Se seraient-ils donnés l’accord de ne rien enregistrer de commun ? A quelques mois d’intervalle, Mathias Vidal publiait son Rameau triomphant, puis, maintenant, Reinoud Van Mechelen ce Jéliote, haute-contre de Rameau. Auparavant, en 2006, Jean-Paul Fouchécourt avait publié avec Opera Lafayette un Operatic arias de Rameau, qui illustrait – déjà – l’art du « premier chanteur de l’Europe » (Dufort de Cheverny). Puis, en 2009, à l’Opéra comique, Christophe Rousset et Anders Dahlin rendaient hommage à Jéliote. Cette nouvelle publication renouvelle l’intérêt porté à l’idole des Lumières.
Jélyotte, Jéliote ou encore Jéliot, peu importait l’orthographe au XVIIIe siècle, vient en 1733 de ses Pyrénées à Paris, où il brille au Concert spirituel, puis se voit confier les grands rôles de Rameau et de ses contemporains. Sa voix de haute-contre à la française, puissante avec des aigus « argentins », son style, ses qualités dramatiques l’imposent comme l’une des plus belles voix de toute l’histoire lyrique. Empruntons à la notice de Benoît Dratwicki cette belle conclusion : « Jélyote fut plus qu’un artiste : ce fut une véritable figure du Siècle des Lumières français. Le symbole d’une réussite spectaculaire due au seul talent; celui d’un art de vivre à la française entre raffinement de la ville et authenticité de la campagne; celui, enfin, d’un homme au grand coeur et un artiste intègre aux moyens immenses ». Après un remarquable Dumesny, haute-contre de Lully (Pas une voix de casserole !), le projet d’illustrer l’art du Béarnais s’est réalisé.

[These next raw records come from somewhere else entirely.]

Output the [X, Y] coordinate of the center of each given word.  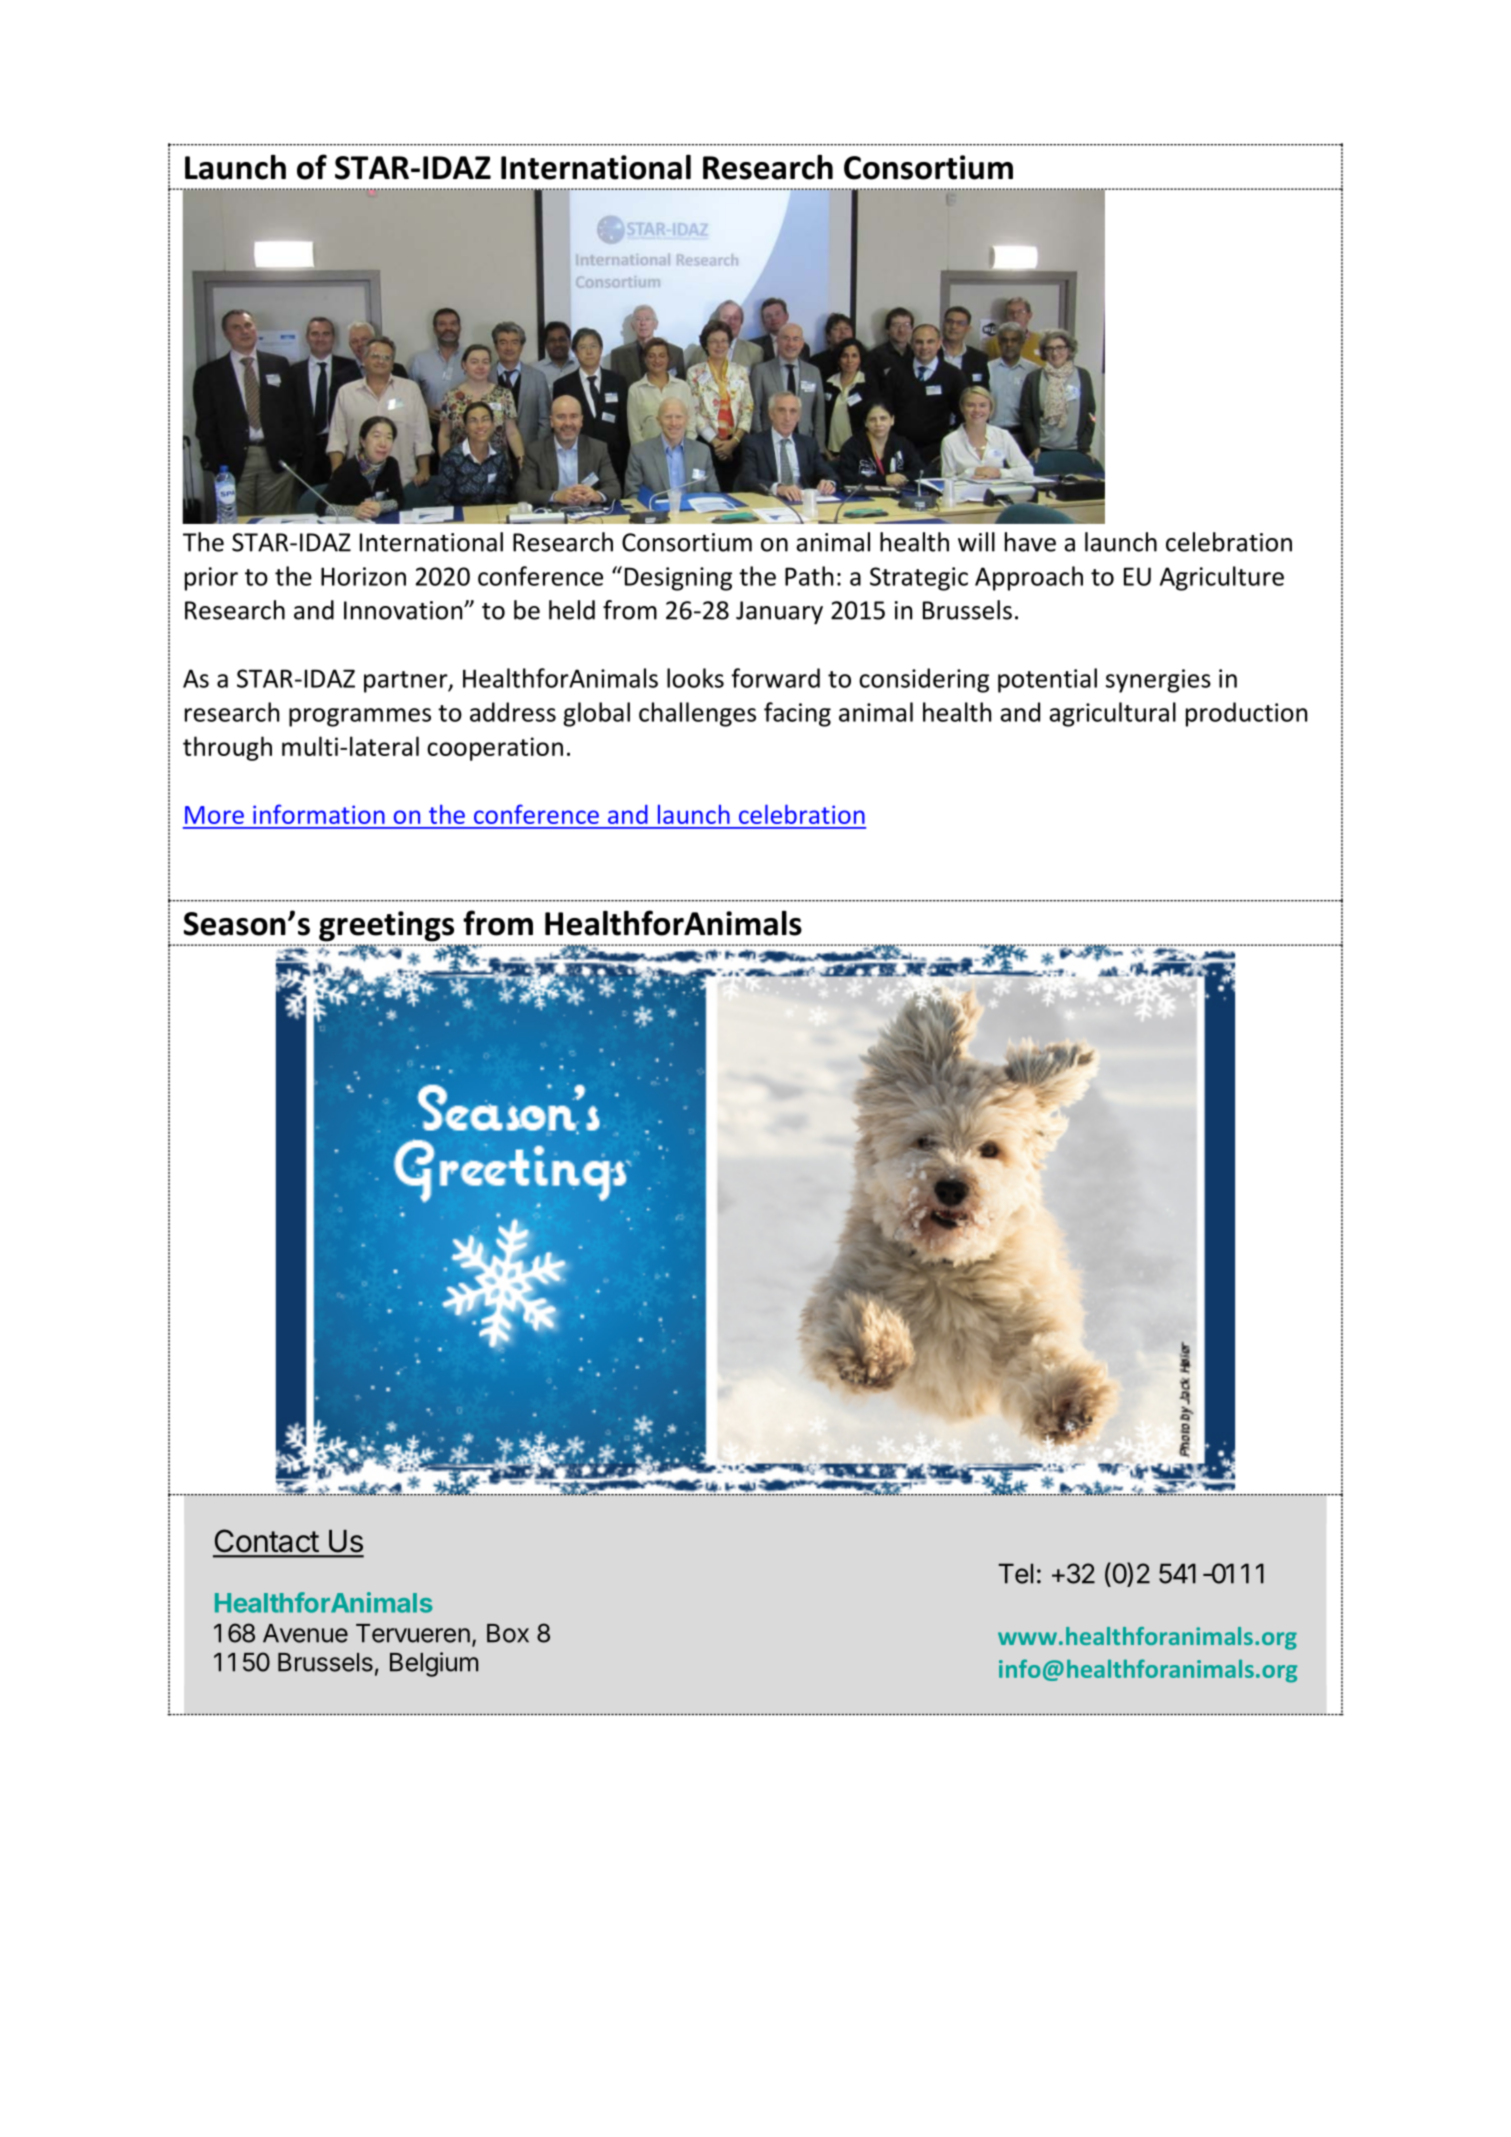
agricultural [1113, 714]
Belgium [434, 1664]
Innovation [404, 610]
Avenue [305, 1633]
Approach [1029, 578]
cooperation [495, 749]
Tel [1016, 1573]
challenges [697, 714]
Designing [678, 579]
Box [508, 1633]
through [227, 748]
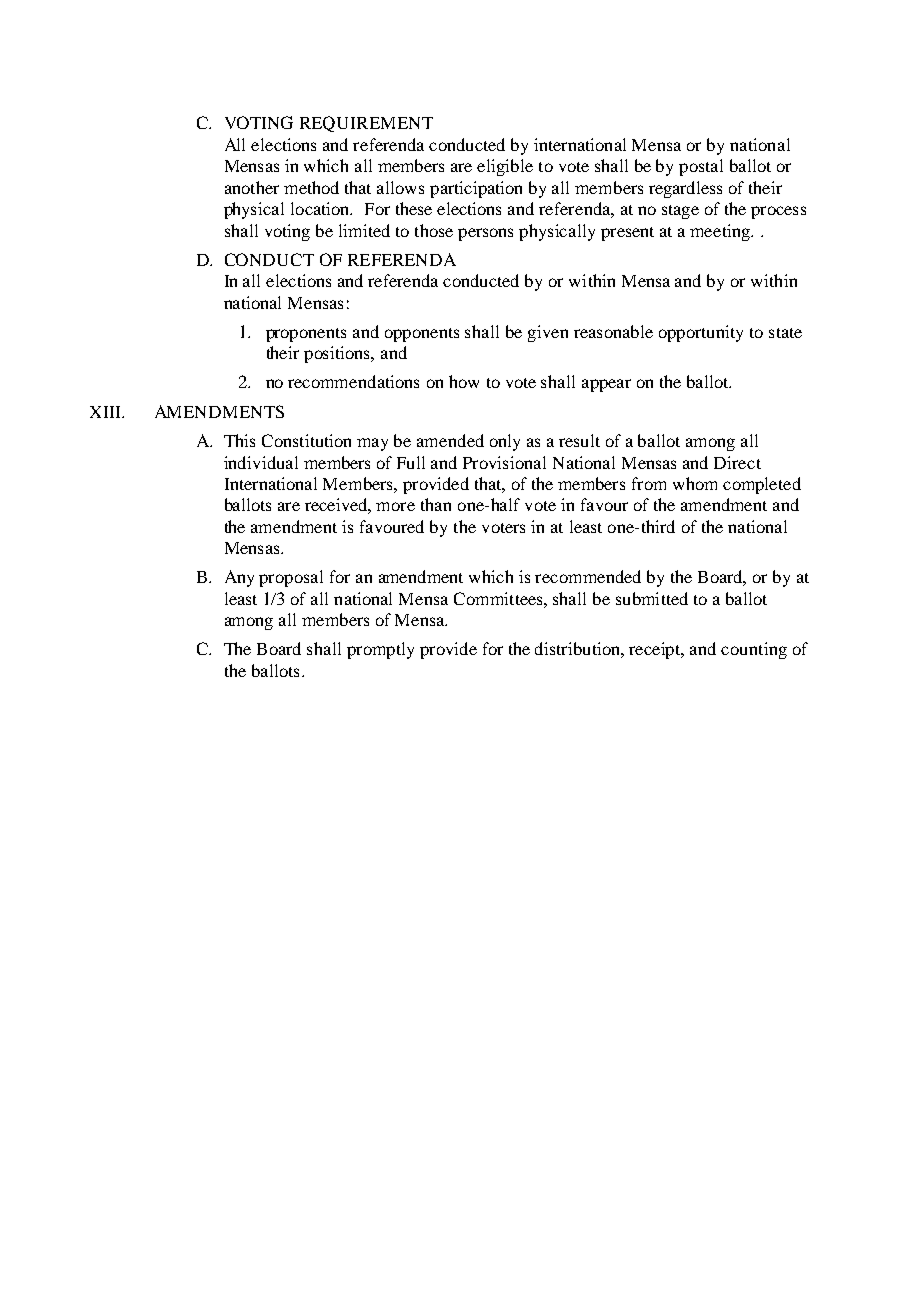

Vingt-quatre plages, pas loin d’une heure vingt de musique, la générosité se lit avant de l’apprécier à l’écoute. Comme signalé, aucun doublon avec le beau programme de Mathias Vidal (celui de Jean-Paul Fouchécourt comporte 3 airs communs). Dès l’ouverture d’Hippolyte et Aricie, le ton est donné. L’orchestre A nocte temporis, qu’a fondé Reinoud Van Mechelen, sonne magnifiquement et sa direction lui imprime une belle dynamique comme des phrasés superbes. Les couleurs en sont les plus séduisantes.
Ordonnées chronologiquement, les pièces présentées permettent un regard pertinent sur l’extraordinaire carrière du chanteur. Même si Rameau en demeure l’axe central, on retrouve bien des pages, rares, de Colin de Blamont, de Rebel et Francoeur, Leclair, Dauvergne, Mondonville, Berton et La Borde, et on découvre Jéliote compositeur. Les sinfonie et danses ponctuent l’écoute, avec une restitution exemplaire de vie et de couleur. L’introduction et l’accompagnement de l’air de Scanderberg (Rebel et Francoeur) en témoignent tout particulièrement. Autre découverte, l’air de Nitétis, de Mion. Les oiseaux ont-ils mieux gazouillé que dans l’air de Trajan du Temple de la Gloire ? Il est vrai que la complicité entre Reinoud Van Mechelen et Anna Besson (son épouse, associée à Sien Huybrechts) relève de l’évidence. De Mondonville, on apprécie trois savoureux extraits de Daphnis et Alcimadure, en languedocien. Quant aux « classiques », familiers du répertoire, leur interprétation se hisse au meilleur niveau. C’est un bonheur constant. La voix, égale dans tous les registres, avec une singulière clarté d’émission, son souci de l’expression et de l’intelligibilité du texte, l’agilité servante du style, exemplaire, n’appellent que des éloges. Nous tenons là un enregistrement appelé à devenir une référence en matière de chant baroque français. On attend maintenant le volume consacré à Joseph Legros.